## Set task A
Please list the due process protections that, according to the post, existing federal law requires states to give homeless people before placing them in civil commitment.
## Set task B
Reproduce the post word for word, starting at "The cruelty and" and ending at "a police state.".

## Document extract
◇ ◇ ◇

A post here yesterday,
The MAGA mindset: Dealing with empathy, discussed techniques MAGA propagandists use to make cruel laws and behaviors acceptable to the public. This is an example of MAGA cruelty in action that the public needs to be tricked into getting used to.
The cruelty and callousness and depth of contempt for the rule of law of djt and MAGA elites cannot easily be understated. We are no longer looking into the abyss of a kleptocratic dictatorship. We are in free fall into it.
Yesterday, djt signed an EO,
ENDING CRIME AND DISORDER ON AMERICA’S STREETS. If that EO is really implemented as it says, it will have two major effects. One is shockingly cruel for homeless people. The other is constitutionally devastating for potentially everyone. We will be close to or in a police state.
By this EO, djt intends to put people who "cannot care for themselves" people into "civil commitment" (CC) facilities. The EO cynically claims** that CC is "long-term institutional settings for humane treatment." Before being placed in CC, existing federal law requires states accord homeless people due process in the form of (1) clear and convincing evidence of mental illness and dangerousness, (2) a right to counsel and a judicial hearing, (3) periodic judicial review, and (4) confinement to a facility that imposes the least restrictive treatment environment.

◇ ◇ ◇

Item-finding records
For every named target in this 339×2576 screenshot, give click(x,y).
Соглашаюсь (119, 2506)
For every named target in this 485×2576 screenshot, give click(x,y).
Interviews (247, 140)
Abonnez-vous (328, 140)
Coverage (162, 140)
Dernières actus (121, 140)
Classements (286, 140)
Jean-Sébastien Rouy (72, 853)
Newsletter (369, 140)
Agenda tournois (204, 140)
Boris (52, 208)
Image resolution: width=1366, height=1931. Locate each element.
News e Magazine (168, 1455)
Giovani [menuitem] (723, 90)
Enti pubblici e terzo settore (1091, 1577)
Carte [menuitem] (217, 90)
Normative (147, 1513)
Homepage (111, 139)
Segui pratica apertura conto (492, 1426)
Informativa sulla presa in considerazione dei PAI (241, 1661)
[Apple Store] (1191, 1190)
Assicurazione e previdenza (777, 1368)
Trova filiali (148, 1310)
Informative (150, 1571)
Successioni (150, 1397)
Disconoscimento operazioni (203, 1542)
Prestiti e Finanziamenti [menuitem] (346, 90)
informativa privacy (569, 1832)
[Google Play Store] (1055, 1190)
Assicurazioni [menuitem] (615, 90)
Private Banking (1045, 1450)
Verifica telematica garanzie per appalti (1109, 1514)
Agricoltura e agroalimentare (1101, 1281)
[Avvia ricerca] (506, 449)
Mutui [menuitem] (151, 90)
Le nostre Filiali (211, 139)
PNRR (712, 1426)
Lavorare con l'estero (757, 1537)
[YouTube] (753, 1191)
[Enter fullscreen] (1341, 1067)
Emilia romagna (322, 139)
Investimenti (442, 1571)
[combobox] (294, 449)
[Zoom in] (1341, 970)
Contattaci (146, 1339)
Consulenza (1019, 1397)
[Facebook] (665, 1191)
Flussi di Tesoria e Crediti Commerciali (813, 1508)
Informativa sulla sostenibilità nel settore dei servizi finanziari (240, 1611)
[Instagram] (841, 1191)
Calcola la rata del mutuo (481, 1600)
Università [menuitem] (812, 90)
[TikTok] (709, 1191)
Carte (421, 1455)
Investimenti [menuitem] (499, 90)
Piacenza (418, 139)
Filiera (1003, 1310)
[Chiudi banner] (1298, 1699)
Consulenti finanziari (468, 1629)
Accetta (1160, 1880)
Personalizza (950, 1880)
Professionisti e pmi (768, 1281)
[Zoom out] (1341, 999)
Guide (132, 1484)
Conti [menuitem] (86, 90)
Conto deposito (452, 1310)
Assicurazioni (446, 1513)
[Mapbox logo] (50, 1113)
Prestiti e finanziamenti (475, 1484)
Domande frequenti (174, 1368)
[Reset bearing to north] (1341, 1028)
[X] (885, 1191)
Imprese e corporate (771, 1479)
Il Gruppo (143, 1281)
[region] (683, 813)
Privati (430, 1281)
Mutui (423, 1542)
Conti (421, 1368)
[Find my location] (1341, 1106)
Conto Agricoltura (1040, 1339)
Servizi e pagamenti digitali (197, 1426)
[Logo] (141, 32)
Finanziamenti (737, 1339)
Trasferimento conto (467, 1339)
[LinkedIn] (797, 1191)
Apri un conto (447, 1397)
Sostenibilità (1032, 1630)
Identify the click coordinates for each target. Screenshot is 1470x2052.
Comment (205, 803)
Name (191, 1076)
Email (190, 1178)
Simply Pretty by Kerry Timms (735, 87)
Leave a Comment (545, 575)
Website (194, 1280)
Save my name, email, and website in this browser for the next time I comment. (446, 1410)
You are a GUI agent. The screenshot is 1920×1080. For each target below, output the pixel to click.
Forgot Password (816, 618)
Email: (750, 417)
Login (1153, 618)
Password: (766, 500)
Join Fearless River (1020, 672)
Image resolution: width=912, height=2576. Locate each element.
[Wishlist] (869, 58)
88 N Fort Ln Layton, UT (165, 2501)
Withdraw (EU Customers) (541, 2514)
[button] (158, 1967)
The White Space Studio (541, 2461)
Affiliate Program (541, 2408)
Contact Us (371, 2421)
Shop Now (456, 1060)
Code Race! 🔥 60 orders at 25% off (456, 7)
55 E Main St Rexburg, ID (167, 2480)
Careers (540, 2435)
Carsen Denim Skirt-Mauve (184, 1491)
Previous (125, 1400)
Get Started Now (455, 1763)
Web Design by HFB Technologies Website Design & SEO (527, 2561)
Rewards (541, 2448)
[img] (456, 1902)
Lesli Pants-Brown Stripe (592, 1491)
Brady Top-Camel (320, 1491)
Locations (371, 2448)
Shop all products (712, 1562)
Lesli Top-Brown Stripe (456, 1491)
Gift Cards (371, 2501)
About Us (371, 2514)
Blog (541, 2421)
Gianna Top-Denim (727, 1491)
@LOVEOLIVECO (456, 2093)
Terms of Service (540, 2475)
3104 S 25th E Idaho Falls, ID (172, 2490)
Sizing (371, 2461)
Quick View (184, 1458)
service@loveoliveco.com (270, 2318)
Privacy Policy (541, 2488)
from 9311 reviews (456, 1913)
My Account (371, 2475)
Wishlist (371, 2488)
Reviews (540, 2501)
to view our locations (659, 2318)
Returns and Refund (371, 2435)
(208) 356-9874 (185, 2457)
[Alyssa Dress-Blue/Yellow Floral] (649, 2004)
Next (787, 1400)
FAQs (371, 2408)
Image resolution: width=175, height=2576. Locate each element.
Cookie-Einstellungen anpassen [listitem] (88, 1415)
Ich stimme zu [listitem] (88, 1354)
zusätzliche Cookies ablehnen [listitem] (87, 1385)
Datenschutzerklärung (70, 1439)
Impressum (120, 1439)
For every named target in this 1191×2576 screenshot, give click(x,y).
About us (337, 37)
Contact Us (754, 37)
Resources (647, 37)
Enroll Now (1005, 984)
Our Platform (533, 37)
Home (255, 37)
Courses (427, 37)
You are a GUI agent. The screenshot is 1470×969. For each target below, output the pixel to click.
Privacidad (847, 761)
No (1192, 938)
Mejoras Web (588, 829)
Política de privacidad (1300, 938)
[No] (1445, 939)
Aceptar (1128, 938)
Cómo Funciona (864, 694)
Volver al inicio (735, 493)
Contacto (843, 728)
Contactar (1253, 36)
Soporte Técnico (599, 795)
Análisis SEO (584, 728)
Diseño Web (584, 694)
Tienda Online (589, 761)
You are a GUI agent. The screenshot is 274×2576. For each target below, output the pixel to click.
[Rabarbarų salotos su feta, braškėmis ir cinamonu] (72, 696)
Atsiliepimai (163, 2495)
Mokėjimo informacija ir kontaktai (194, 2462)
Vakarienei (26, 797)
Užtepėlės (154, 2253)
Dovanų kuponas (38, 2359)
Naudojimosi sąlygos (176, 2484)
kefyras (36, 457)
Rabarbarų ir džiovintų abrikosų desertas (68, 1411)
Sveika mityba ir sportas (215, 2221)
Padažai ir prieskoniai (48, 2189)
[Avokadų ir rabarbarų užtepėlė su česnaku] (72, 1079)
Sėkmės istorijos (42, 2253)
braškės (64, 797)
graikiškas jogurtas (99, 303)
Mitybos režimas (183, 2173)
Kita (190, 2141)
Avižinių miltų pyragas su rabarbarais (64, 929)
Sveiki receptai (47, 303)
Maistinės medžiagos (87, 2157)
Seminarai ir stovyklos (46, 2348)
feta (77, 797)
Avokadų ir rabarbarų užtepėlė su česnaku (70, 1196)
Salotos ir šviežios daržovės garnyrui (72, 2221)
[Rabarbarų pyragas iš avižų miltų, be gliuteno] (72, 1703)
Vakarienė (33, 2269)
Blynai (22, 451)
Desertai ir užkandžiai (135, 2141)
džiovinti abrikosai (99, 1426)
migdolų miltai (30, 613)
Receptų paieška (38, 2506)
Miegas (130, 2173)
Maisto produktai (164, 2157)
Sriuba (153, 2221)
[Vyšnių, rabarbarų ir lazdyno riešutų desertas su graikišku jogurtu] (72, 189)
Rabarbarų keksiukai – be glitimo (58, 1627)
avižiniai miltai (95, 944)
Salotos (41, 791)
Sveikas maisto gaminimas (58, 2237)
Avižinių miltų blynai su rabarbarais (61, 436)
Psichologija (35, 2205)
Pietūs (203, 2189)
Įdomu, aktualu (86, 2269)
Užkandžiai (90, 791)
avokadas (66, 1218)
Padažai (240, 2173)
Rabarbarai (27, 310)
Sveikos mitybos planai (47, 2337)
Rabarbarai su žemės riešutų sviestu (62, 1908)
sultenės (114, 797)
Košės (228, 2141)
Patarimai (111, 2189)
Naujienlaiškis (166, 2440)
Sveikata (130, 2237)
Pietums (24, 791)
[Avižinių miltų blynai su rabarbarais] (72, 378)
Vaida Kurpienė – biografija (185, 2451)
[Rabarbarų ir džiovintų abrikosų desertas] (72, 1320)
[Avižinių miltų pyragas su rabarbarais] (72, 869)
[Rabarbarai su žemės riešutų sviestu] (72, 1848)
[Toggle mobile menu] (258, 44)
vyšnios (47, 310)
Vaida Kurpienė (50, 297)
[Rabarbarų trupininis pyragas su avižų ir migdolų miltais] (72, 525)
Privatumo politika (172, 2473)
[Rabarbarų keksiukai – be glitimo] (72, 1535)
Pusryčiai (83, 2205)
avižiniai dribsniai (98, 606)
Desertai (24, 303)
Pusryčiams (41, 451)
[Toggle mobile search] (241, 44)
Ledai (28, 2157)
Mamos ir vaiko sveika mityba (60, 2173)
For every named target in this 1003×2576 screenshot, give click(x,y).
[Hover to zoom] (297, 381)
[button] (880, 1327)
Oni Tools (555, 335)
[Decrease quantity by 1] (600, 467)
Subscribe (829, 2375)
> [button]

◇ ◇ ◇

## Full response A
1. Clear and convincing evidence of mental illness and dangerousness
2. A right to counsel and a judicial hearing
3. Periodic judicial review
4. Confinement to a facility that imposes the least restrictive treatment environment

## Full response B
The cruelty and callousness and depth of contempt for the rule of law of djt and MAGA elites cannot easily be understated. We are no longer looking into the abyss of a kleptocratic dictatorship. We are in free fall into it.
Yesterday, djt signed an EO,
ENDING CRIME AND DISORDER ON AMERICA’S STREETS. If that EO is really implemented as it says, it will have two major effects. One is shockingly cruel for homeless people. The other is constitutionally devastating for potentially everyone. We will be close to or in a police state.